Our education system today serves a wider range of students more effectively than at any time in the past and the level of knowledge, skill, and commitment our nation's educators bring to their work is routinely underestimated. Educating students well is far more complicated and difficult than is commonly understood.
Yet our education system is not nearly as effective as it could and must be. It fails to challenge many students and it often fails to be the engine of opportunity that our increasingly diverse democracy and a competitive global economy requires. Despite much progress, we remain a nation deeply divided by race and class and our elementary and secondary and higher education systems contribute significantly to that troubling reality. America has sought in recent generations to be a meritocracy, but a lack of equal educational opportunity is undermining that goal. Some inequities result from long-standing disparities in educational resources. But many others result from systemic flaws that increased funding or modest reforms alone cannot address.

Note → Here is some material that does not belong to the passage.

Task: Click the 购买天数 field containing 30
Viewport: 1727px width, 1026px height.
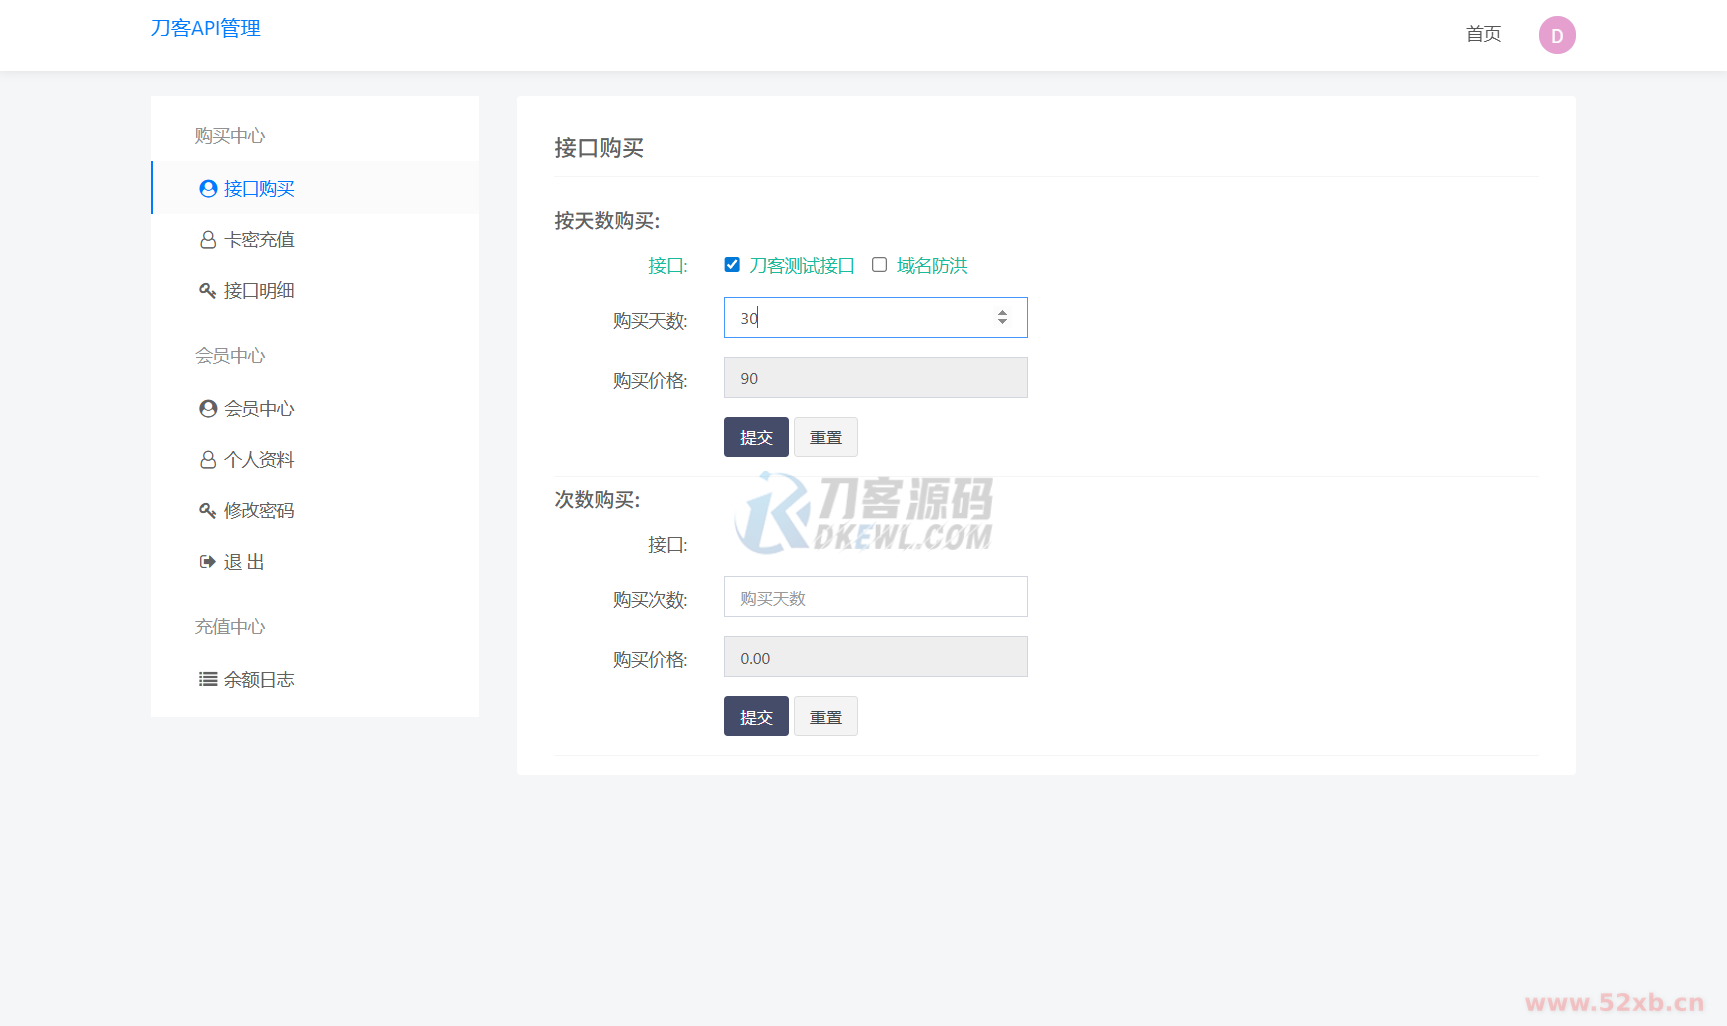Action: (x=860, y=318)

Meaningful improvement must start with a commitment to the notion that all students can learn to high standards. Poverty and other social problems make the work of educators more difficult. But economic and racial determinism have no place in American education. Educators must not calibrate their expectations to students' backgrounds; they must be expected to educate every student.
While students must learn to think critically and independently, there are specific skills and sorts of knowledge that schools and colleges should impart to all students.
We should create every opportunity for new ideas to flourish and for innovators to thrive in American education; it is time to rethink what public education is and who public educators are. Students' diverse needs are best served by a range of educational options. Consumer choice in education and competition among schools for students can help make such options available to more students. But such reforms must treat students equitably and provide for public accountability.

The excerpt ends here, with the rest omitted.